===== Exercise input

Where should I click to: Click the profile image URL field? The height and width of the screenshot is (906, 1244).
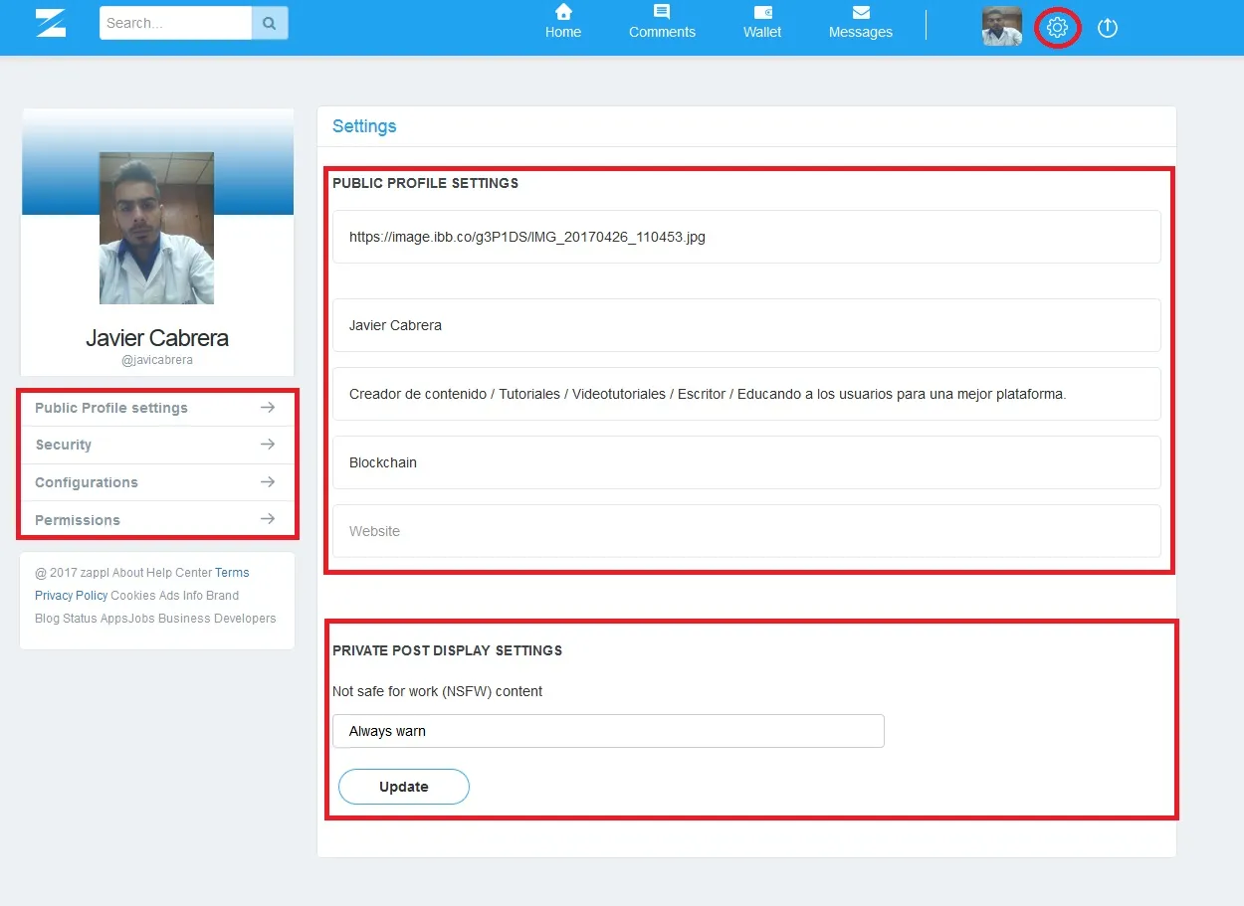coord(746,237)
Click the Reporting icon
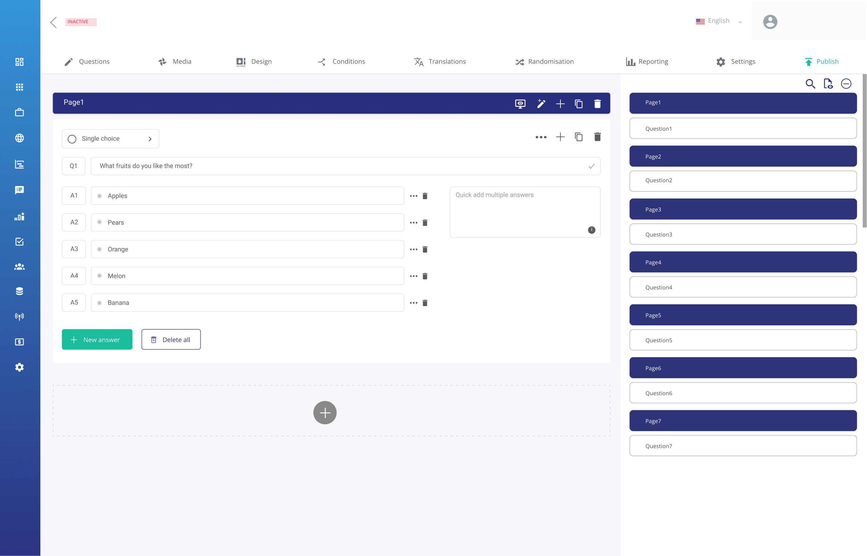867x556 pixels. pos(631,61)
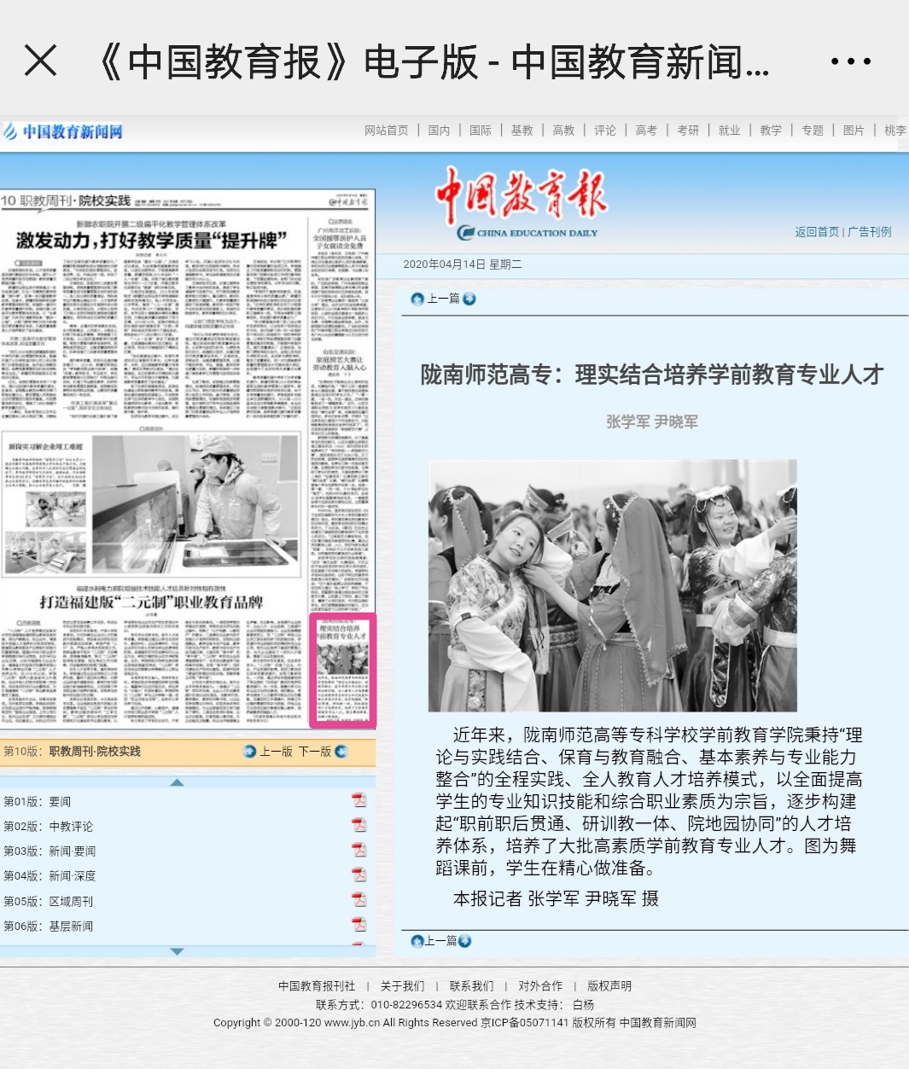
Task: Select 评论 in the top navigation
Action: (x=605, y=131)
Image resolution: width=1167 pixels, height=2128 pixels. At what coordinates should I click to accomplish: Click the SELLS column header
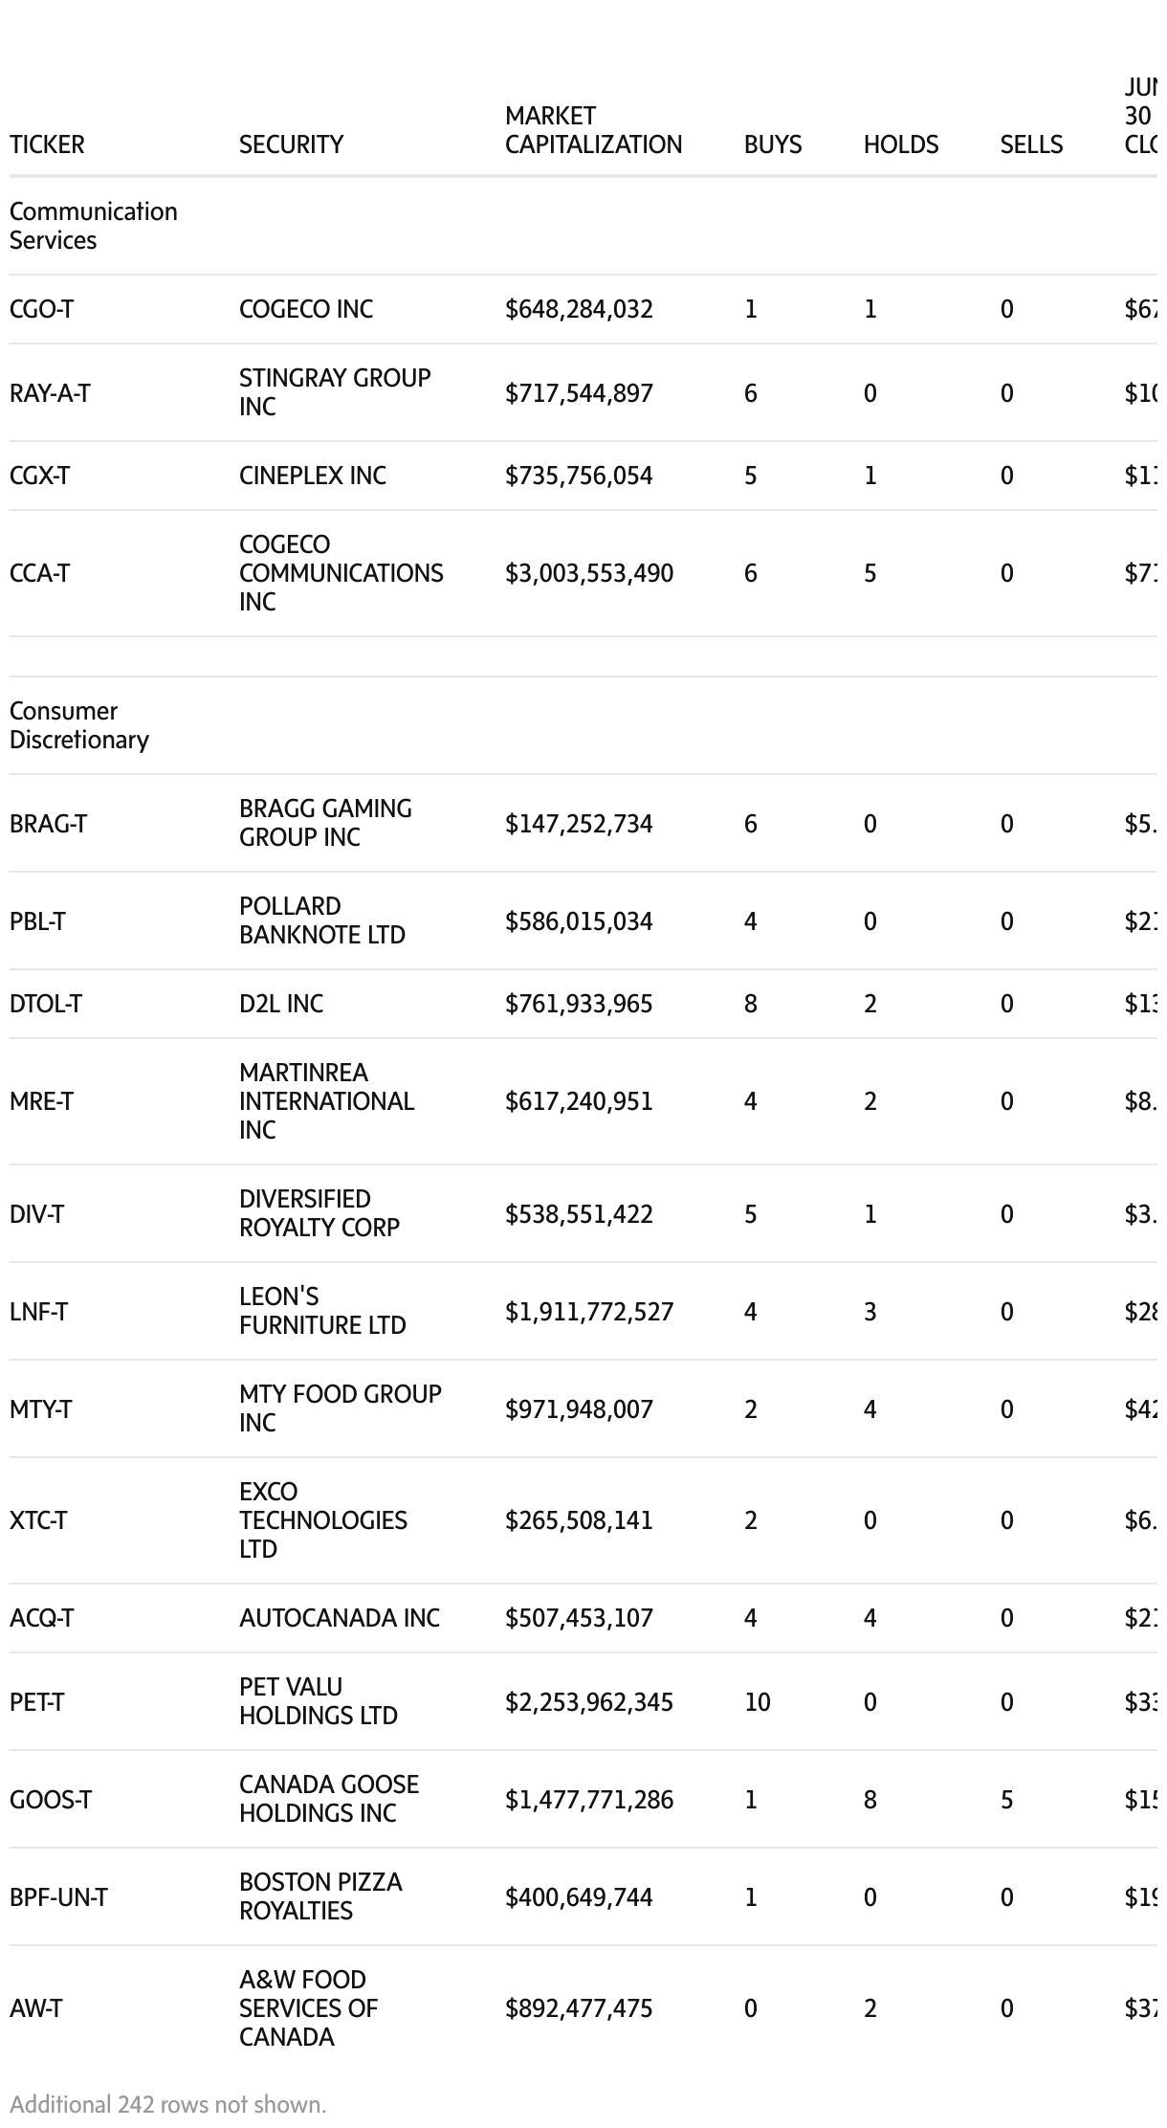coord(1031,144)
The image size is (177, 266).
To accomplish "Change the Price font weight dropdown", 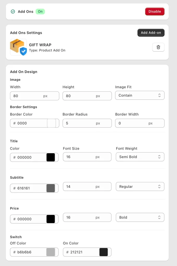I will coord(140,217).
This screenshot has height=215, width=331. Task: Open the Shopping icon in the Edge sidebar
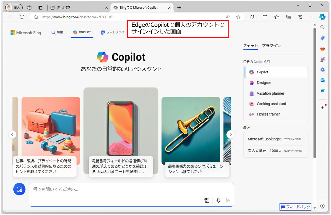click(x=322, y=38)
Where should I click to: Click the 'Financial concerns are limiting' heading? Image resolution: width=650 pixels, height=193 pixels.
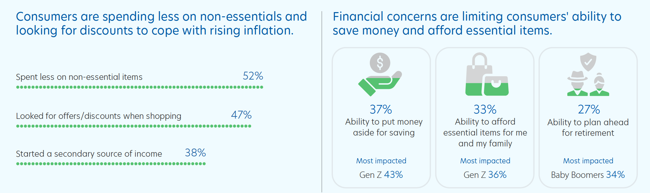coord(477,24)

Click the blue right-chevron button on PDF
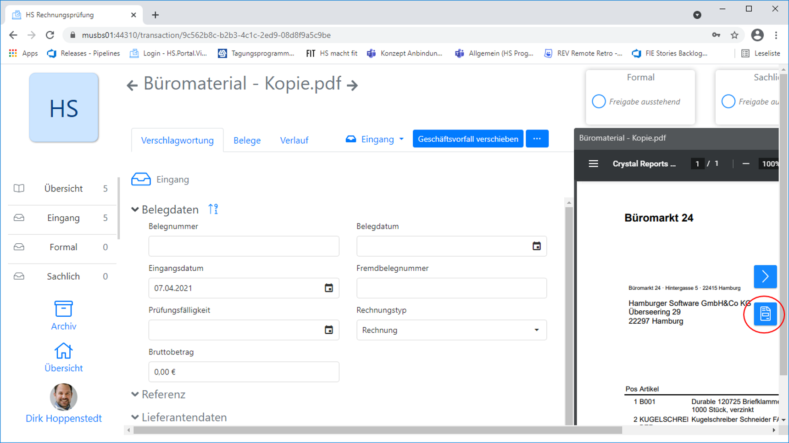click(765, 276)
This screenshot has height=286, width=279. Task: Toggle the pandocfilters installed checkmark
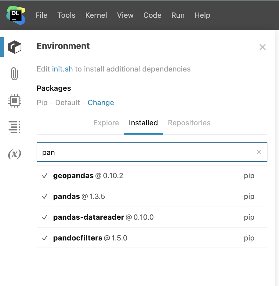[x=45, y=238]
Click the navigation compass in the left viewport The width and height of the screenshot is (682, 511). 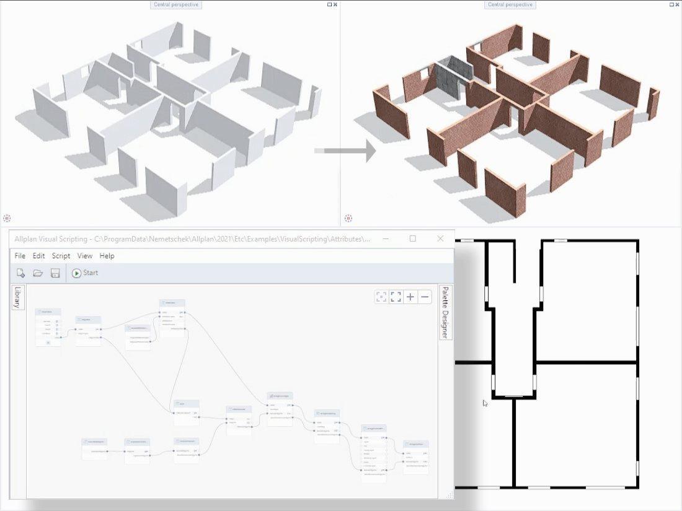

==========

From the line containing "Where should I click to: Click the 'Financial" through the final line of the records, write out each line exactly, and include no pictures.

◆ **Response to this task**:
Where should I click to: Click the 'Financial concerns are limiting' heading? Image resolution: width=650 pixels, height=193 pixels.
coord(477,24)

Click the blue right-chevron button on PDF
click(765, 276)
This screenshot has height=286, width=279. Task: Toggle the pandocfilters installed checkmark
[x=45, y=238]
Click the navigation compass in the left viewport The width and height of the screenshot is (682, 511). 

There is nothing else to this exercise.